- Activity -
Go through the entries and copy every one exactly.

Data to use Start Marker

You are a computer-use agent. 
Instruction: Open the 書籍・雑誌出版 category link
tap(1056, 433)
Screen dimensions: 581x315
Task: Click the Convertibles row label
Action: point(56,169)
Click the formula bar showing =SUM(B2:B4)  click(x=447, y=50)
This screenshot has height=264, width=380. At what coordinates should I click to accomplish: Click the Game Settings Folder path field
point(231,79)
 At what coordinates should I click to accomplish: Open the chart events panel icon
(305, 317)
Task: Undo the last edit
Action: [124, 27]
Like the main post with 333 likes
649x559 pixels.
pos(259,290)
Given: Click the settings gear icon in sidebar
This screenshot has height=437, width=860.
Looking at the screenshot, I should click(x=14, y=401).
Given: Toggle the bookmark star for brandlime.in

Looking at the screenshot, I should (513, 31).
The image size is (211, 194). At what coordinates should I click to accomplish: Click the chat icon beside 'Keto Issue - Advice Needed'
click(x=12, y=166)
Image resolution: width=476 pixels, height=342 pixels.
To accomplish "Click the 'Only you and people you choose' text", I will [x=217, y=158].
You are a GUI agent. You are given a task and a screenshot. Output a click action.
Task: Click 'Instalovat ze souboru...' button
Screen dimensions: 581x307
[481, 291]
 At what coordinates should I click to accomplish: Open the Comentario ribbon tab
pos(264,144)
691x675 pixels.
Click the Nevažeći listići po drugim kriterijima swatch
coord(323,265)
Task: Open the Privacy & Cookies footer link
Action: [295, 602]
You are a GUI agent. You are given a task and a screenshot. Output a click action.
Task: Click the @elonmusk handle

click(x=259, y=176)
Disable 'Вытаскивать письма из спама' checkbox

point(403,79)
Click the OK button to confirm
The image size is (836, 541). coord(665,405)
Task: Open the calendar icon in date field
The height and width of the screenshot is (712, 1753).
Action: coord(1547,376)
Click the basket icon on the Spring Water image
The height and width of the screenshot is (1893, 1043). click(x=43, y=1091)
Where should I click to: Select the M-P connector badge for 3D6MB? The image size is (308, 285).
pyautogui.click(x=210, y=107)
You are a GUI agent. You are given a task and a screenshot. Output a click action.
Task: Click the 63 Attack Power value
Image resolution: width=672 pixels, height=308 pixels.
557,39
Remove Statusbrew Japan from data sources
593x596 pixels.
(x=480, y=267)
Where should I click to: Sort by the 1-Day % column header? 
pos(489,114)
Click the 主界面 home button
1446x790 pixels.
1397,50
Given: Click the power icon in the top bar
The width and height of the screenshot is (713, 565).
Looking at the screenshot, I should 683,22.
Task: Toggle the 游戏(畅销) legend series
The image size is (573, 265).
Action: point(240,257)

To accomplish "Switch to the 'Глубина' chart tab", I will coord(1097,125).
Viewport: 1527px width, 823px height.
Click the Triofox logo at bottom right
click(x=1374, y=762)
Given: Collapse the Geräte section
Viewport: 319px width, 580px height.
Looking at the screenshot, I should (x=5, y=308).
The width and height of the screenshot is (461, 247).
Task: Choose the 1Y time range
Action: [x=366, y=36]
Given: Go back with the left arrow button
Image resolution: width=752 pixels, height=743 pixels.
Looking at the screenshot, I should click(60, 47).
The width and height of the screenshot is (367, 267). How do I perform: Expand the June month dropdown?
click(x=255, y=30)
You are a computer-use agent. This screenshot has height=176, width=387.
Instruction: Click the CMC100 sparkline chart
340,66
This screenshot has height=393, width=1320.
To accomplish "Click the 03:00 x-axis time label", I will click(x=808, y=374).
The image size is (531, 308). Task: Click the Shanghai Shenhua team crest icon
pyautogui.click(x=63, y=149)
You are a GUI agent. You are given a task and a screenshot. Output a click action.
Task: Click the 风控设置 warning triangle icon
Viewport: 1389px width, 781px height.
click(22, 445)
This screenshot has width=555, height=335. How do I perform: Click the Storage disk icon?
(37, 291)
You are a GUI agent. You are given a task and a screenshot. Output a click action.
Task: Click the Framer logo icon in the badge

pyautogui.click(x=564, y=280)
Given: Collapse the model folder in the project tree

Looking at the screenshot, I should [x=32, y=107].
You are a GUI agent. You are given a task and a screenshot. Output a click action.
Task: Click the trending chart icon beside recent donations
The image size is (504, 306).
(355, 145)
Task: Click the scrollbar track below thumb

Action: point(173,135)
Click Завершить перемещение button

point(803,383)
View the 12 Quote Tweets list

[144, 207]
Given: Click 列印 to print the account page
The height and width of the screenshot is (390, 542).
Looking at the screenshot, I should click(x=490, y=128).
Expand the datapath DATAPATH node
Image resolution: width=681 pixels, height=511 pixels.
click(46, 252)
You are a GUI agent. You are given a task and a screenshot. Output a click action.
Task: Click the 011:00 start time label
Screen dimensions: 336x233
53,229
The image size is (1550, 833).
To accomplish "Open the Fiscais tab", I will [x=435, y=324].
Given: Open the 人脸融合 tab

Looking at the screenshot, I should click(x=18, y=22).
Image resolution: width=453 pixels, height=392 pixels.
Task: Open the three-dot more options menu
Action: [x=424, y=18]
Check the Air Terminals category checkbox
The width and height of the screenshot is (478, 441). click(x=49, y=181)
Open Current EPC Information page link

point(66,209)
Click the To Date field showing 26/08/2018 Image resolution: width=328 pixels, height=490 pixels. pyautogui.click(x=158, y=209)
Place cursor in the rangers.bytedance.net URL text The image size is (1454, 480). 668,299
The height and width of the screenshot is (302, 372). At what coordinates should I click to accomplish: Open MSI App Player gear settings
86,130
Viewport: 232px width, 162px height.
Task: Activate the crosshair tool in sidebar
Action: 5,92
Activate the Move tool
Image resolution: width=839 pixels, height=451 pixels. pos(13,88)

Data to use End Marker

- Task answer -
You are a computer-use agent. 
Instruction: Open the 書籍・雑誌出版 category link
tap(1056, 433)
Screen dimensions: 581x315
Task: Click the Convertibles row label
Action: point(56,169)
Click the formula bar showing =SUM(B2:B4)  click(x=447, y=50)
This screenshot has height=264, width=380. At what coordinates should I click to accomplish: Click the Game Settings Folder path field
point(231,79)
 At what coordinates should I click to accomplish: Open the chart events panel icon
(305, 317)
Task: Undo the last edit
Action: [124, 27]
Like the main post with 333 likes
649x559 pixels.
pos(259,290)
Given: Click the settings gear icon in sidebar
This screenshot has height=437, width=860.
Looking at the screenshot, I should click(x=14, y=401).
Given: Toggle the bookmark star for brandlime.in

Looking at the screenshot, I should (513, 31).
The image size is (211, 194). At what coordinates should I click to accomplish: Click the chat icon beside 'Keto Issue - Advice Needed'
click(x=12, y=166)
Image resolution: width=476 pixels, height=342 pixels.
To accomplish "Click the 'Only you and people you choose' text", I will [x=217, y=158].
You are a GUI agent. You are given a task and a screenshot. Output a click action.
Task: Click 'Instalovat ze souboru...' button
Screen dimensions: 581x307
[481, 291]
 At what coordinates should I click to accomplish: Open the Comentario ribbon tab
pos(264,144)
691x675 pixels.
Click the Nevažeći listići po drugim kriterijima swatch
coord(323,265)
Task: Open the Privacy & Cookies footer link
Action: [295, 602]
You are a GUI agent. You are given a task and a screenshot. Output a click action.
Task: Click the @elonmusk handle

click(x=259, y=176)
Disable 'Вытаскивать письма из спама' checkbox

point(403,79)
Click the OK button to confirm
The image size is (836, 541). coord(665,405)
Task: Open the calendar icon in date field
The height and width of the screenshot is (712, 1753).
Action: coord(1547,376)
Click the basket icon on the Spring Water image
The height and width of the screenshot is (1893, 1043). click(x=43, y=1091)
Where should I click to: Select the M-P connector badge for 3D6MB? The image size is (308, 285).
pyautogui.click(x=210, y=107)
You are a GUI agent. You are given a task and a screenshot. Output a click action.
Task: Click the 63 Attack Power value
Image resolution: width=672 pixels, height=308 pixels.
557,39
Remove Statusbrew Japan from data sources
593x596 pixels.
(x=480, y=267)
Where should I click to: Sort by the 1-Day % column header? 
pos(489,114)
Click the 主界面 home button
1446x790 pixels.
1397,50
Given: Click the power icon in the top bar
The width and height of the screenshot is (713, 565).
Looking at the screenshot, I should 683,22.
Task: Toggle the 游戏(畅销) legend series
The image size is (573, 265).
Action: point(240,257)

To accomplish "Switch to the 'Глубина' chart tab", I will coord(1097,125).
Viewport: 1527px width, 823px height.
Click the Triofox logo at bottom right
click(x=1374, y=762)
Given: Collapse the Geräte section
Viewport: 319px width, 580px height.
Looking at the screenshot, I should (x=5, y=308).
The width and height of the screenshot is (461, 247).
Task: Choose the 1Y time range
Action: [x=366, y=36]
Given: Go back with the left arrow button
Image resolution: width=752 pixels, height=743 pixels.
Looking at the screenshot, I should click(60, 47).
The width and height of the screenshot is (367, 267). How do I perform: Expand the June month dropdown?
click(x=255, y=30)
You are a computer-use agent. This screenshot has height=176, width=387.
Instruction: Click the CMC100 sparkline chart
340,66
This screenshot has height=393, width=1320.
To accomplish "Click the 03:00 x-axis time label", I will click(x=808, y=374).
The image size is (531, 308). Task: Click the Shanghai Shenhua team crest icon
pyautogui.click(x=63, y=149)
You are a GUI agent. You are given a task and a screenshot. Output a click action.
Task: Click the 风控设置 warning triangle icon
Viewport: 1389px width, 781px height.
click(22, 445)
This screenshot has width=555, height=335. How do I perform: Click the Storage disk icon?
(37, 291)
You are a GUI agent. You are given a task and a screenshot. Output a click action.
Task: Click the Framer logo icon in the badge

pyautogui.click(x=564, y=280)
Given: Collapse the model folder in the project tree

Looking at the screenshot, I should [x=32, y=107].
You are a GUI agent. You are given a task and a screenshot. Output a click action.
Task: Click the trending chart icon beside recent donations
The image size is (504, 306).
(355, 145)
Task: Click the scrollbar track below thumb

Action: point(173,135)
Click Завершить перемещение button

point(803,383)
View the 12 Quote Tweets list

[144, 207]
Given: Click 列印 to print the account page
The height and width of the screenshot is (390, 542).
Looking at the screenshot, I should click(x=490, y=128).
Expand the datapath DATAPATH node
Image resolution: width=681 pixels, height=511 pixels.
click(46, 252)
You are a GUI agent. You are given a task and a screenshot. Output a click action.
Task: Click the 011:00 start time label
Screen dimensions: 336x233
53,229
The image size is (1550, 833).
To accomplish "Open the Fiscais tab", I will [x=435, y=324].
Given: Open the 人脸融合 tab

Looking at the screenshot, I should click(x=18, y=22).
Image resolution: width=453 pixels, height=392 pixels.
Task: Open the three-dot more options menu
Action: [x=424, y=18]
Check the Air Terminals category checkbox
The width and height of the screenshot is (478, 441). click(x=49, y=181)
Open Current EPC Information page link

point(66,209)
Click the To Date field showing 26/08/2018 Image resolution: width=328 pixels, height=490 pixels. pyautogui.click(x=158, y=209)
Place cursor in the rangers.bytedance.net URL text The image size is (1454, 480). 668,299
The height and width of the screenshot is (302, 372). At what coordinates should I click to accomplish: Open MSI App Player gear settings
86,130
Viewport: 232px width, 162px height.
Task: Activate the crosshair tool in sidebar
Action: 5,92
Activate the Move tool
Image resolution: width=839 pixels, height=451 pixels. pos(13,88)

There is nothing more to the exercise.